## Your objective
List each line in the records below that contains the word "Given", copying each one in full.

--- begin ---

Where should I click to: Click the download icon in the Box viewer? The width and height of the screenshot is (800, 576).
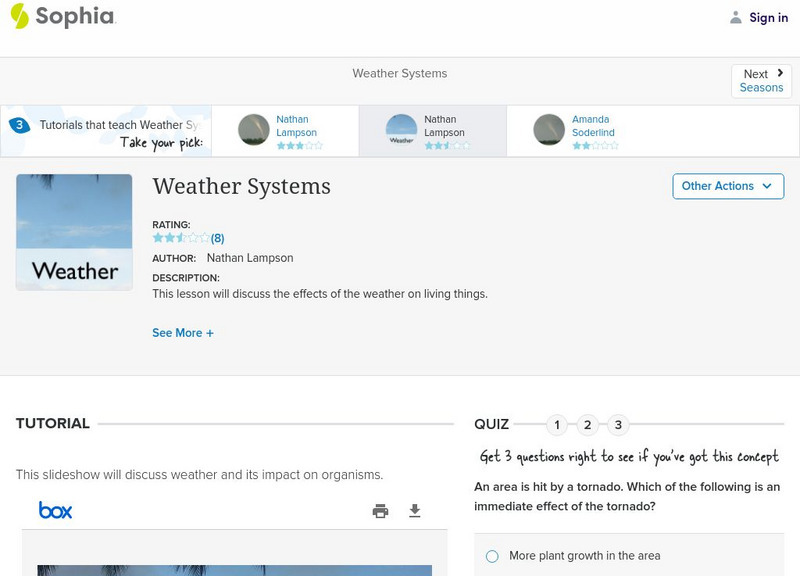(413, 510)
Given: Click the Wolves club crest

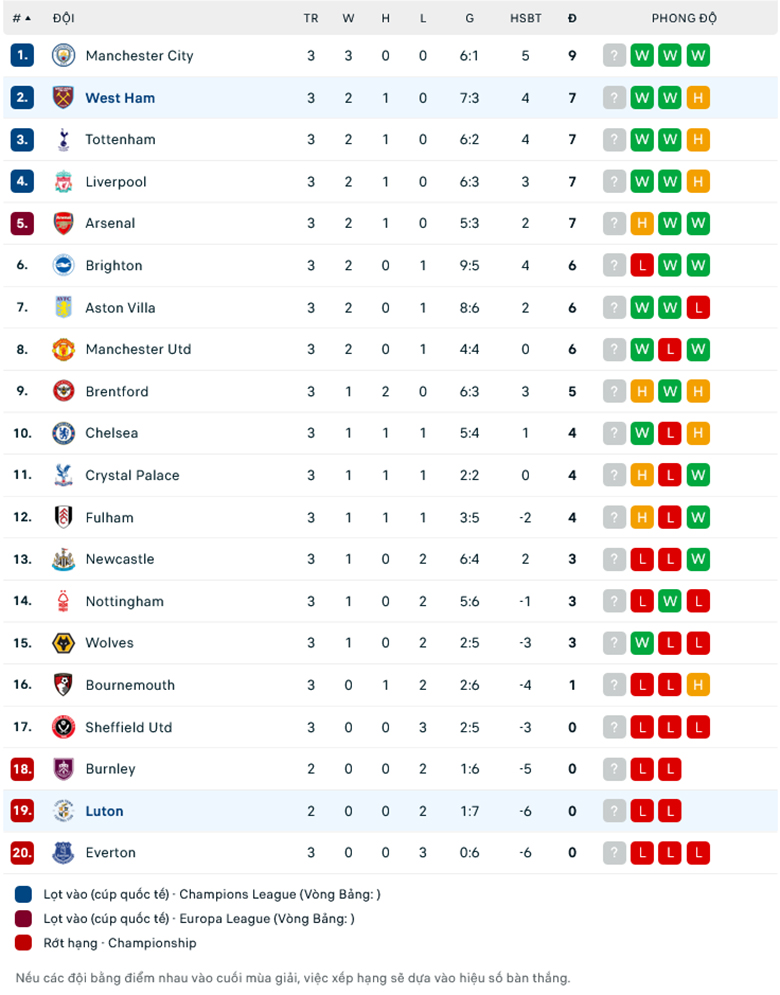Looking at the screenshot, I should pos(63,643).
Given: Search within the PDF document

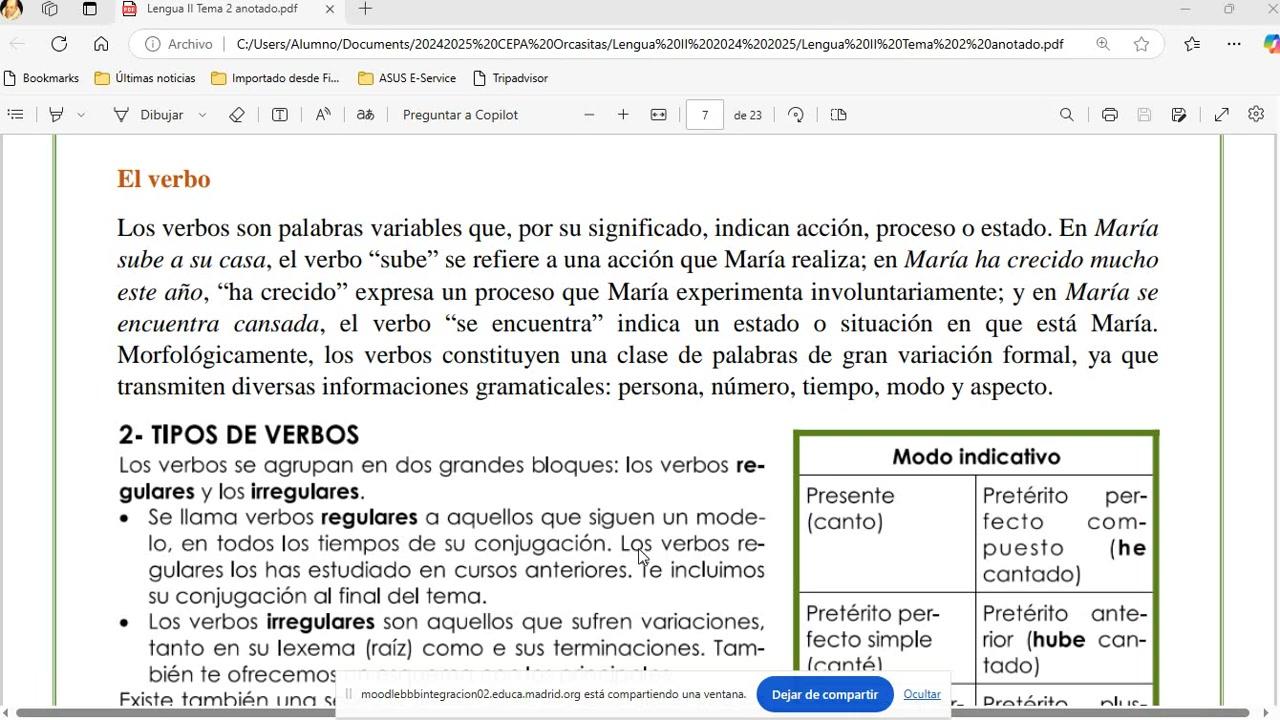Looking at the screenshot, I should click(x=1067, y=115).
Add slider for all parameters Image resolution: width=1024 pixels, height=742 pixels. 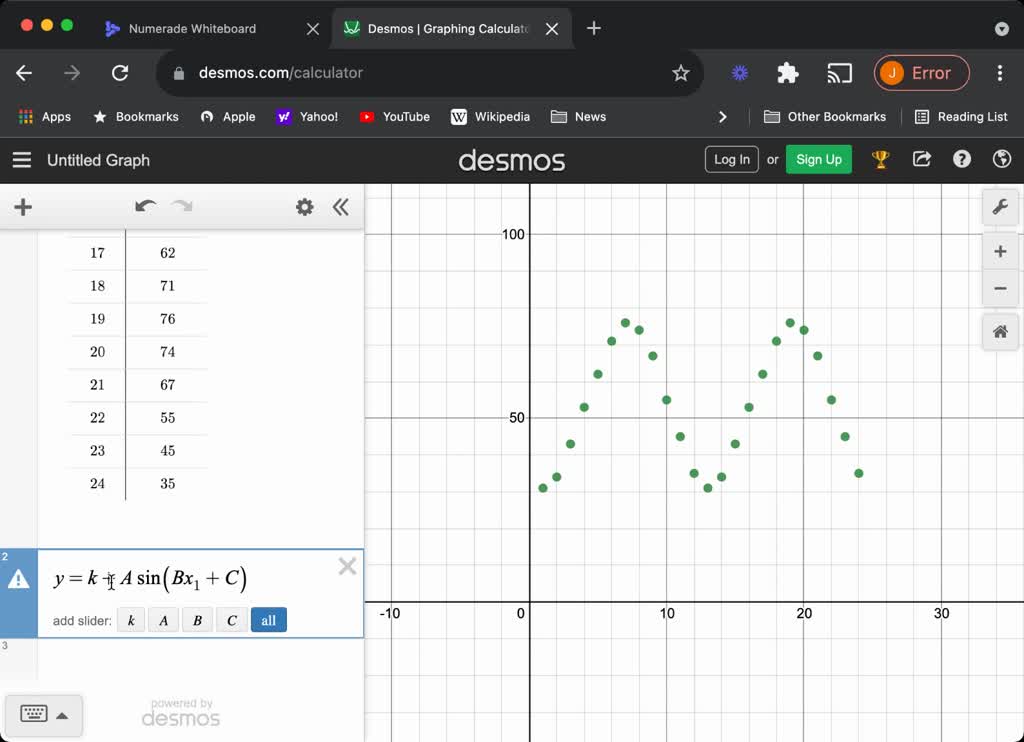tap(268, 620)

--- end ---

## In response
Given: Click the Wolves club crest
Given: Search within the PDF document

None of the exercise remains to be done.